Several CNN commentators argued for stricter regulation of speech on the Internet during a segment Monday night in which they discussed Russian activity online.
Former deputy director of the CIA's counterterrorist center and the FBI's national security branch Philip Mudd advocated for real-time countermeasures against Russian content on Facebook. He was responding to a new report that Facebook executives believe as many as 126 million people saw content generated by Russian "troll farms" on the social media site.
"I can't overestimate the significance of this," Mudd said. "What's happening now in terms of these revelations about Facebook has to twist government on its head."
He said U.S. intelligence agencies would have to coordinate with Facebook directly to deal with this threat and "take this stuff off the Internet."
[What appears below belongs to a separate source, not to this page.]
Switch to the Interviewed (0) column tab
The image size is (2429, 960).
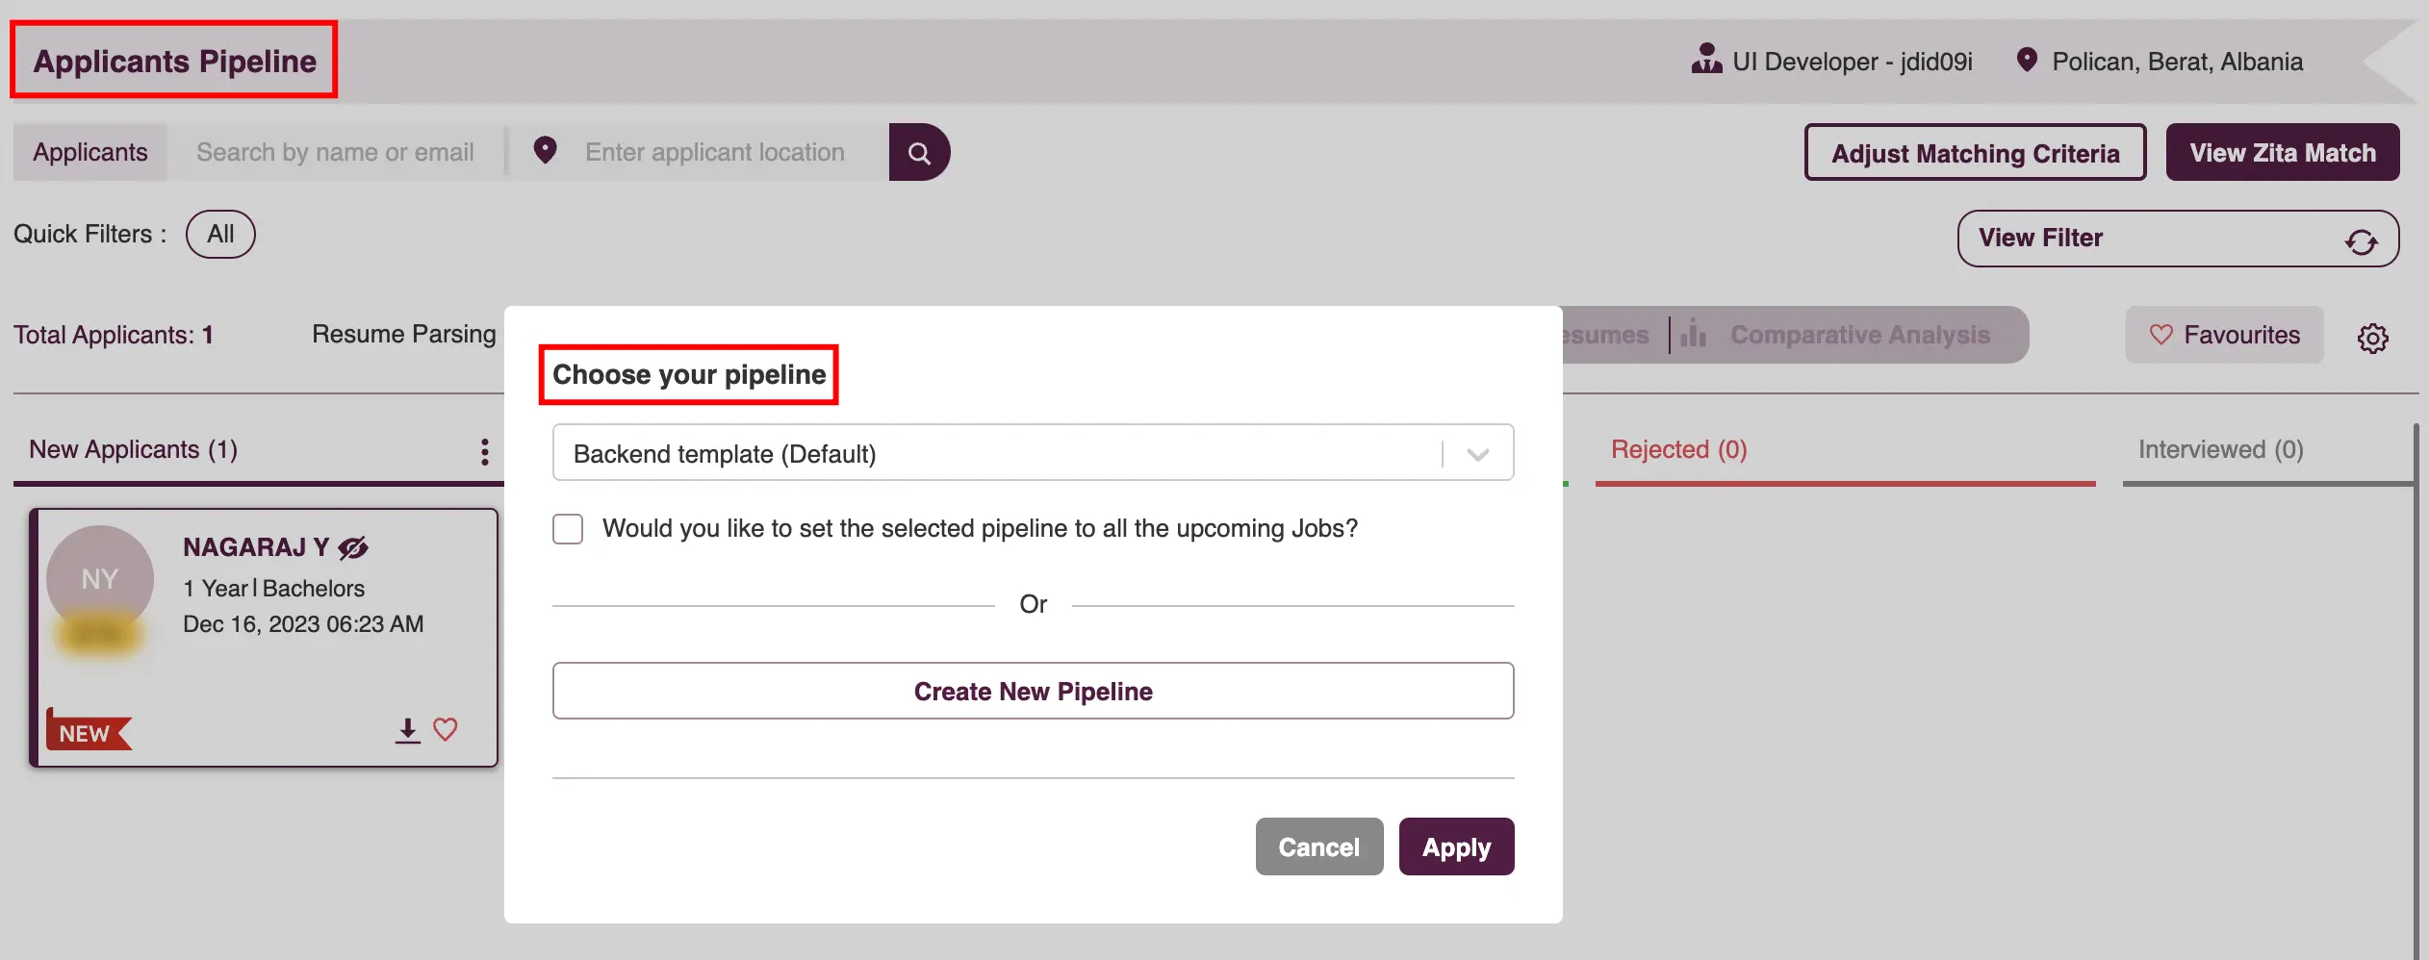point(2220,449)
"Facebook real time—I'm not talking about 30 days, I'm talking about real time—can take stuff off the internet," Mudd said. "We need a war room where the National Security Agency and the CIA and FBI are together with Facebook."
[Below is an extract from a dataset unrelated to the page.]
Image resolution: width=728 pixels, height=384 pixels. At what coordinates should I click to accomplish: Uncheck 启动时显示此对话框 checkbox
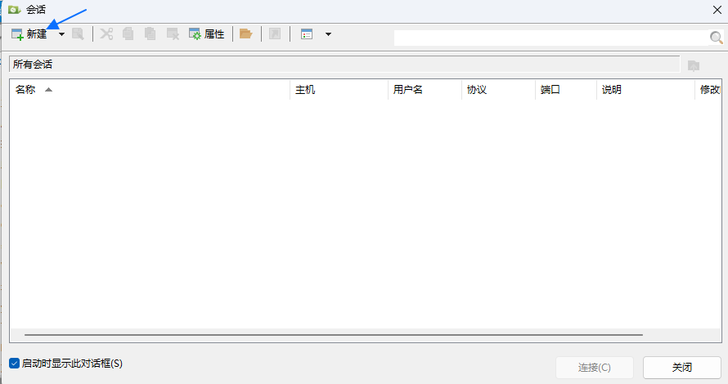pyautogui.click(x=14, y=363)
"They have to get this stuff off the internet," he added.
Legal analyst Jeffrey Toobin declared the American media environment a "brave new world." He said Facebook must now assume a heightened responsibility for American political integrity.
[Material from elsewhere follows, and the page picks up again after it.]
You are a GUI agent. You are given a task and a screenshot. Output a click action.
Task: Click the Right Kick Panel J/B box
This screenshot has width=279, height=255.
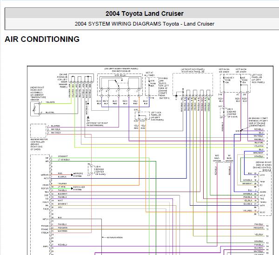pyautogui.click(x=193, y=85)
"Facebook is making a very slow and cautious start, but they have a big responsibility for how American politics works now, and they really haven't stepped up so far," Toobin said.
Gloria Borger added that the news about Facebook gives her "a sense of the enormity of what the Russians were trying to do here."
Commentators at MSNBC have also called for similar action in the interest of solving the problem of "fake news" on the Internet. Last year, panelists on "Morning Joe" had a similar conversation, and co-host Mika Brzezinski said there had to be "some sort of constraints" on such stories.